Caricamento player

Secondo un’opinione condivisa da molti, sia a Cuba che all’estero, chi ha il vero potere sull’isola non è il Partito Comunista cubano ma il gruppo GAESA, un conglomerato gestito dai militari che controlla fra il 40 e il 70 per cento dell’economia cubana e che nell’ultimo decennio potrebbe aver avuto a disposizione più soldi di quelli del bilancio ufficiale dello Stato. Il gruppo fu fondato da Raúl Castro, fratello di Fidel, ed è tuttora guidato da persone legate alla famiglia.

Anche l’amministrazione statunitense ritiene che GAESA sia il centro del potere cubano, e che quindi ogni riforma del sistema economico debba passare dal suo smantellamento: per questo ha messo sotto sanzioni l’attuale presidente, la generale di brigata Ania Guillermina Lastres Morera, e arrestato sua sorella che viveva negli Stati Uniti.
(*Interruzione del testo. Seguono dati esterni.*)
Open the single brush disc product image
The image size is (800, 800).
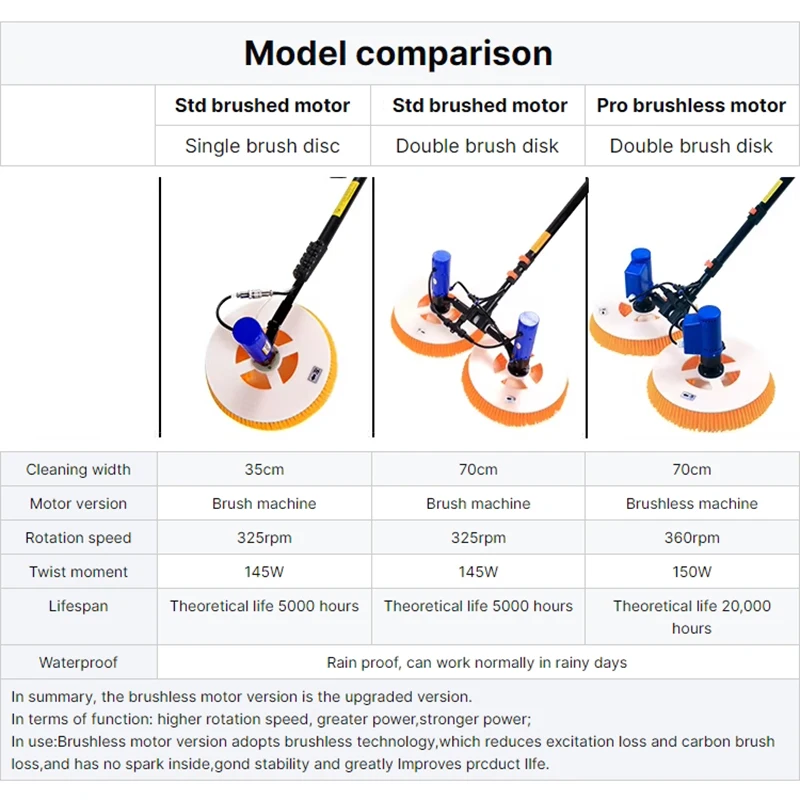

Nei progetti di Trump e del segretario di Stato Marco Rubio, le pressioni statunitensi dovrebbero portare a un cambio di regime a Cuba.

Il 1° maggio gli Stati Uniti hanno approvato sanzioni secondarie sulle aziende straniere che fanno affari con GAESA: un’azienda mineraria canadese e due compagnie di navigazione sono state le prime a sospendere le attività a Cuba, ma anche importanti aziende canadesi e spagnole attive nel turismo stanno per fare lo stesso.